La identidad como superficie frágil

La identidad como superficie frágil

En Fragile Ego, el fotógrafo Éamonn Zeel Freel utiliza la moda como un lenguaje para hablar de algo mucho más íntimo: La vulnerabilidad de la identidad. Lejos de la estética del lujo como simple exhibición, la serie convierte los cuerpos en superficies frágiles, casi irreales, como si estuvieran hechos de vidrio, plástico o líquido.

 

 

 

 

Los modelos aparecen transformados. Su piel parece quebrarse, derretirse o reflejarse como un material inestable. Estas alteraciones visuales no buscan impresionar, sino traducir una idea: El ego, aquello que creemos sólido, es en realidad extremadamente sensible a las miradas externas.

 

 

 

 

La ciudad funciona como escenario. Entre arquitectura, luces artificiales y moda de diseñador, se construye un contraste claro entre fortaleza exterior y fragilidad interior. Las poses son elegantes, pero el tratamiento visual sugiere que basta un pequeño impacto para que todo se fracture.

 

 

 

 

Fragile Ego no solo habla de estética, también de percepción.
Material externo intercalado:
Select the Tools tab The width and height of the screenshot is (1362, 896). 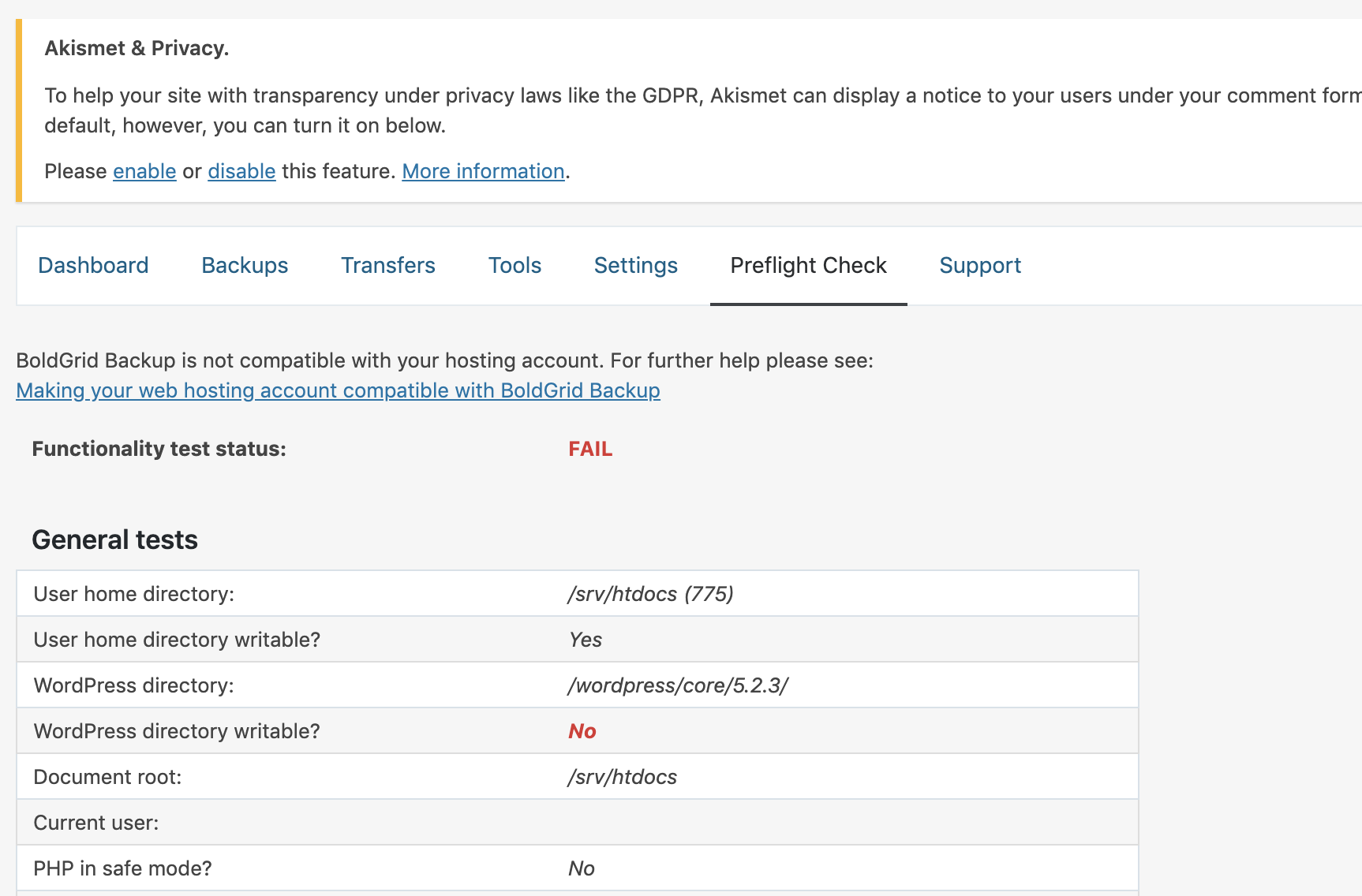(x=514, y=266)
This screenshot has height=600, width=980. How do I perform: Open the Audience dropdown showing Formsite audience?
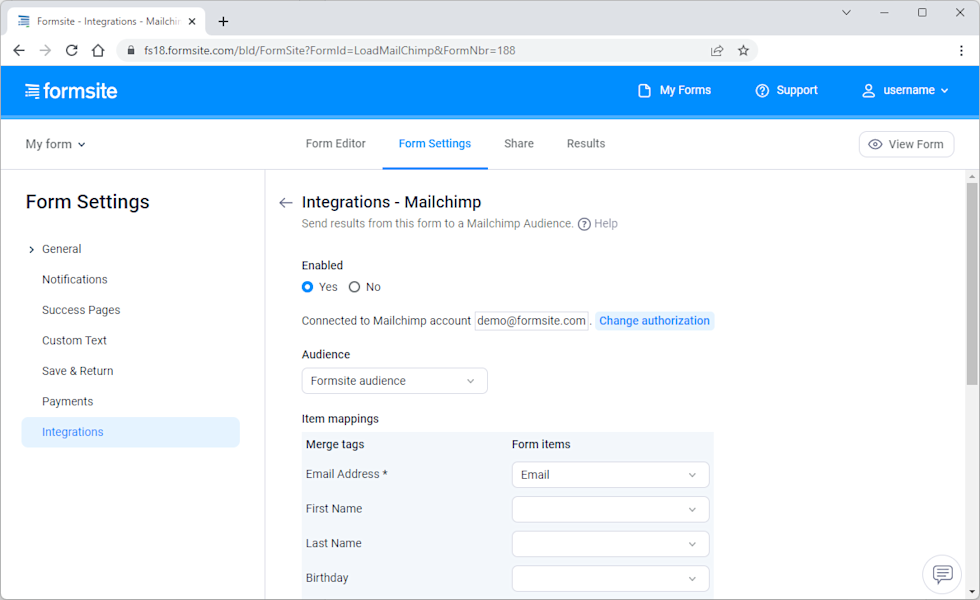point(394,381)
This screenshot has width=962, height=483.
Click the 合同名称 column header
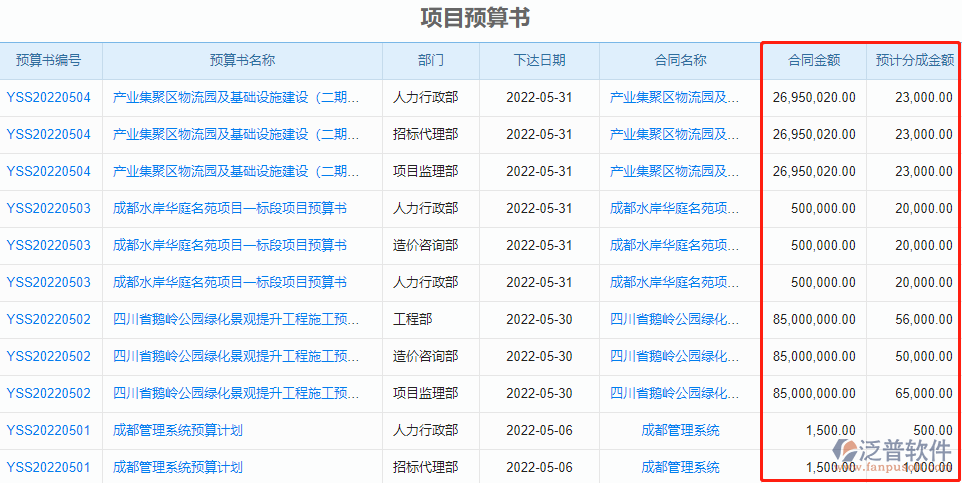pyautogui.click(x=680, y=60)
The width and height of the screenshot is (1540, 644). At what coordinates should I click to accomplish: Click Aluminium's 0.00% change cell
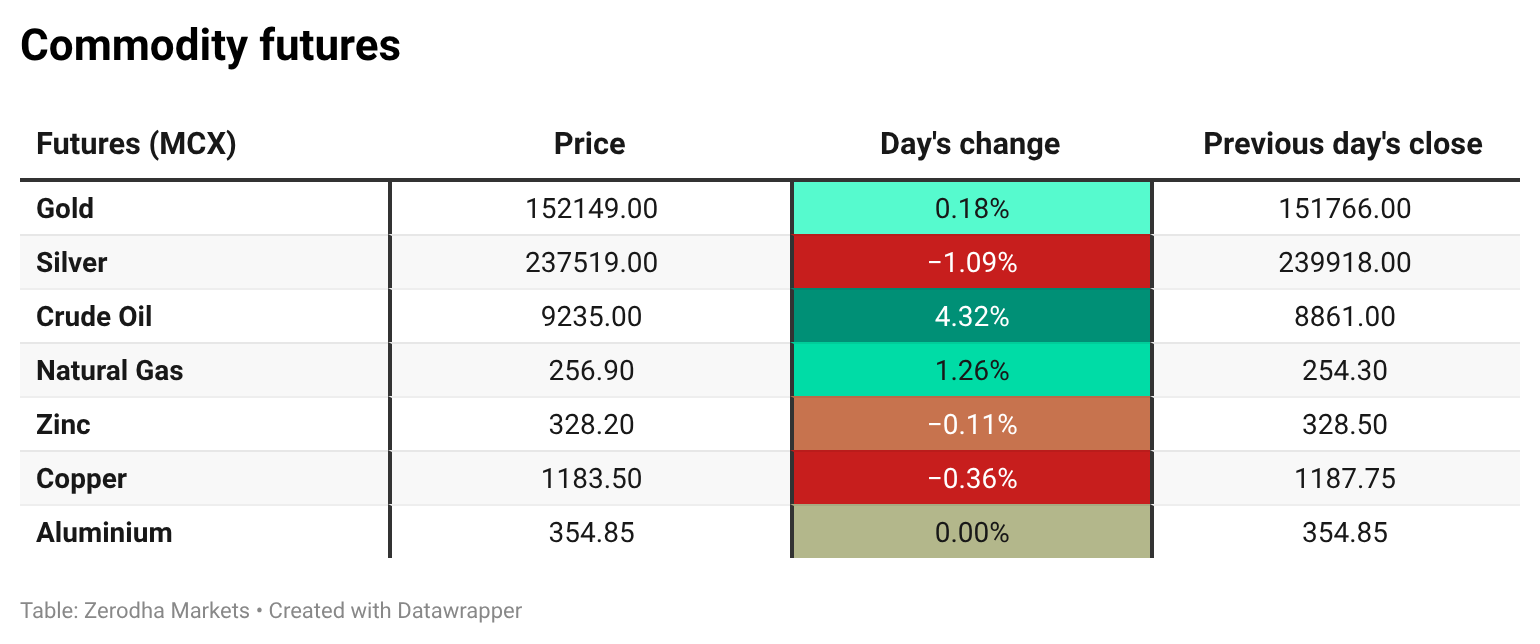[971, 532]
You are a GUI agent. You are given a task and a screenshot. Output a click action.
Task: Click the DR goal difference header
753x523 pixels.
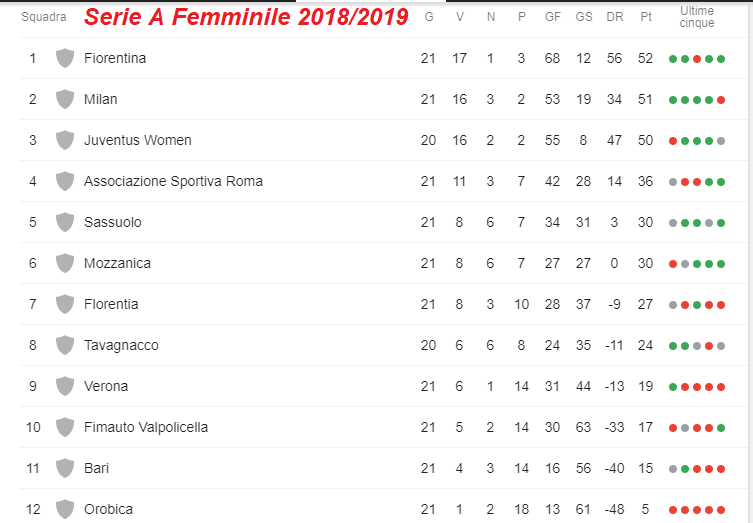[x=615, y=17]
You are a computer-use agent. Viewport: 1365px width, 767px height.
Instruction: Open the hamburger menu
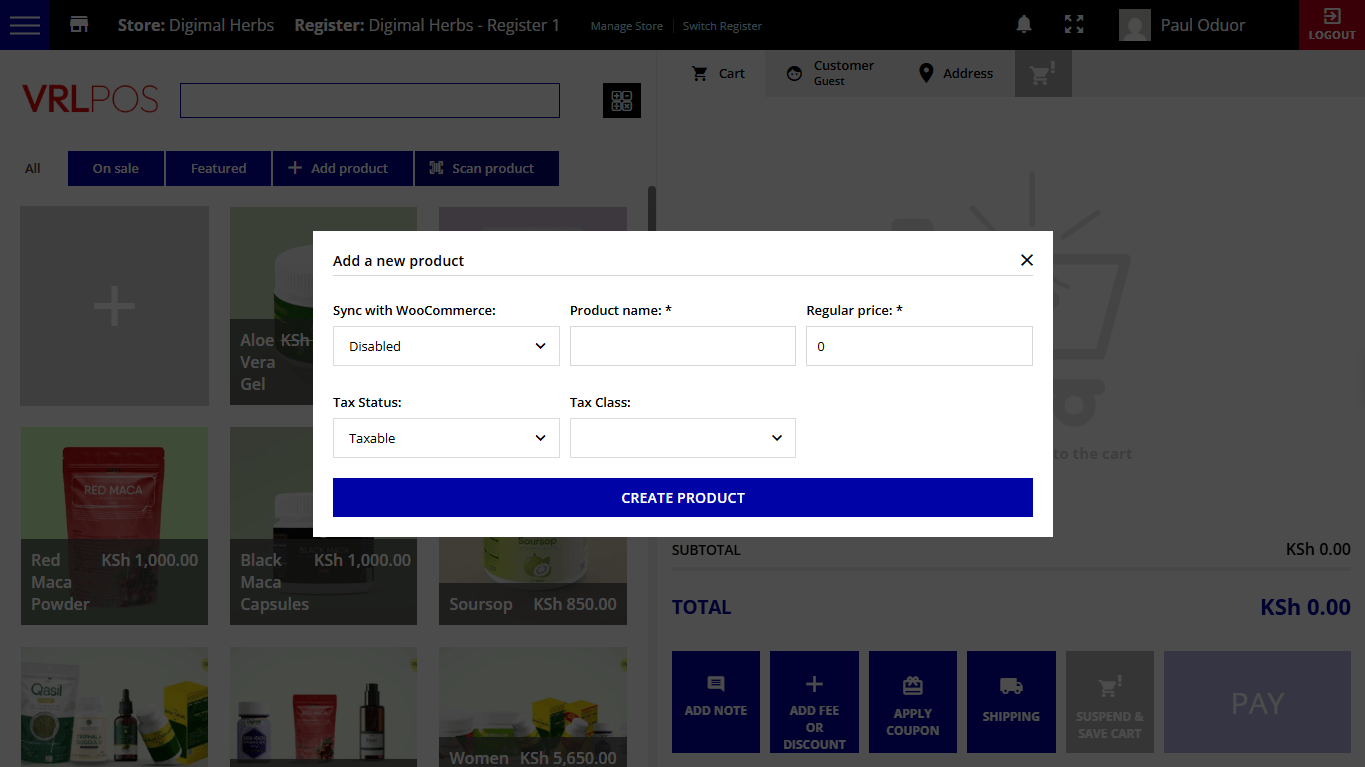[24, 25]
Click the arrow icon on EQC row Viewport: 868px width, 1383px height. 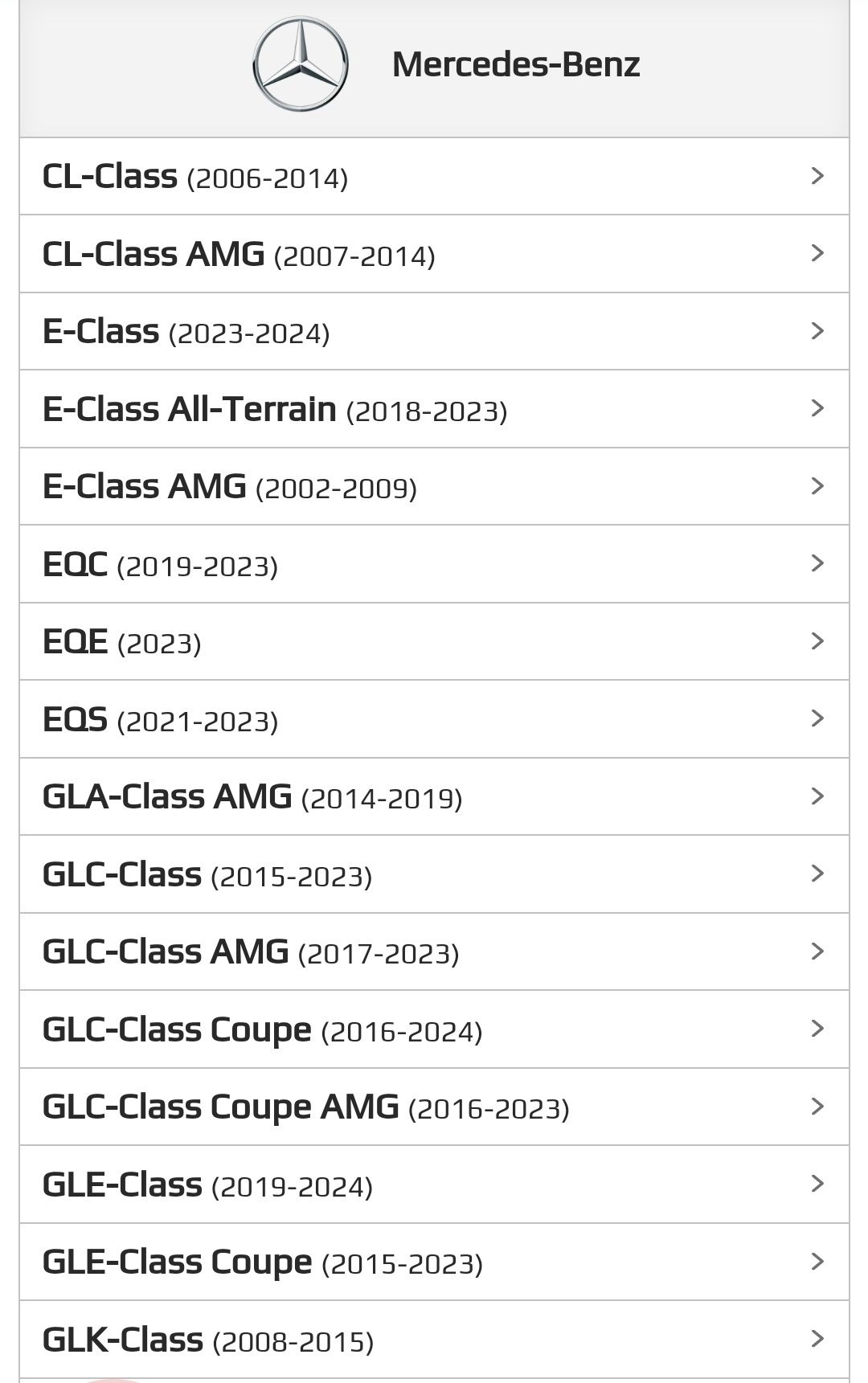pos(817,563)
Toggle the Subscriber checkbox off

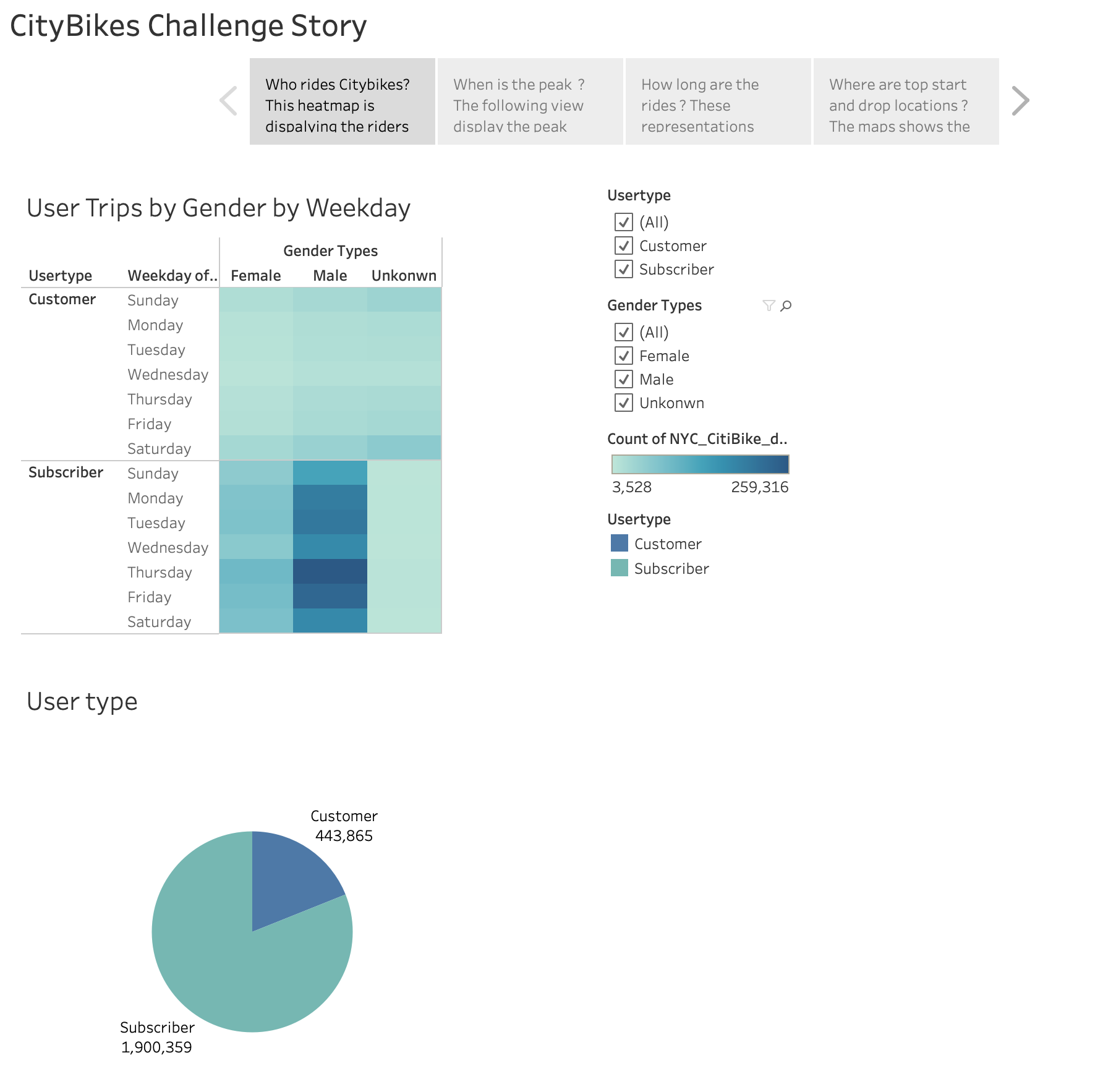pyautogui.click(x=624, y=269)
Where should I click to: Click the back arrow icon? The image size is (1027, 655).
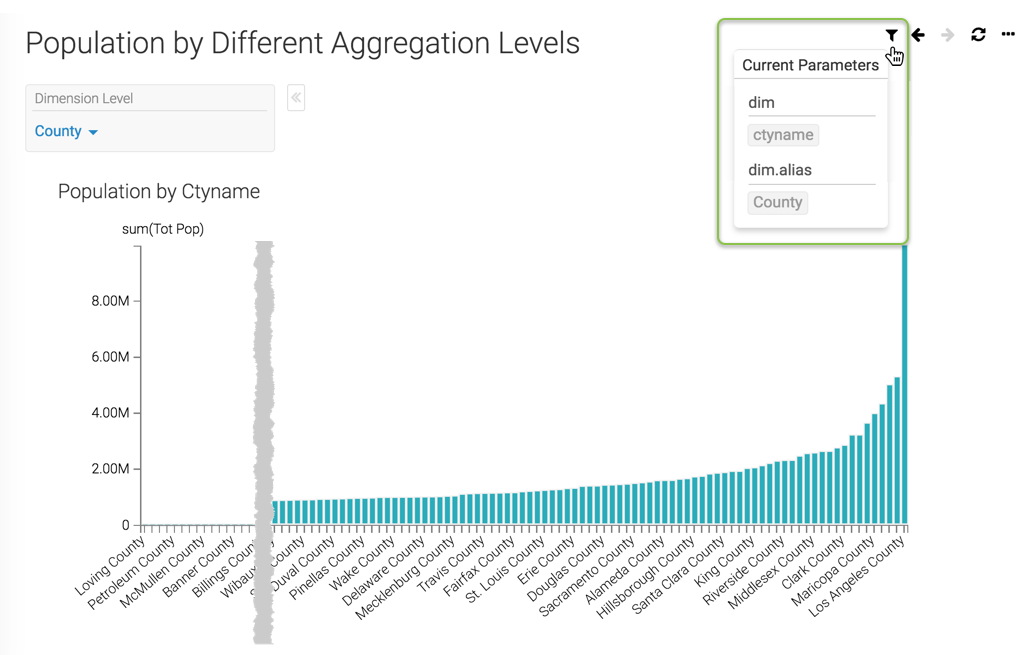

De cómo nos vemos, de cómo queremos ser vistos y de cómo las expectativas sociales —amplificadas por las redes sociales— moldean nuestra imagen personal. La serie plantea una pregunta: ¿Cuánto de nuestra identidad es realmente nuestra y cuánto es reflejo de lo que otros esperan?

 

 

 

 

Más que una editorial de moda, el proyecto se siente como un retrato emocional de nuestra época. Una donde la imagen es poder, pero también presión. Donde el ego brilla, pero tiembla.

 

 

 

 

En las fotografías de Freel, la belleza no es firme: Es delicada, inestable, humana. Y precisamente por eso, profundamente real.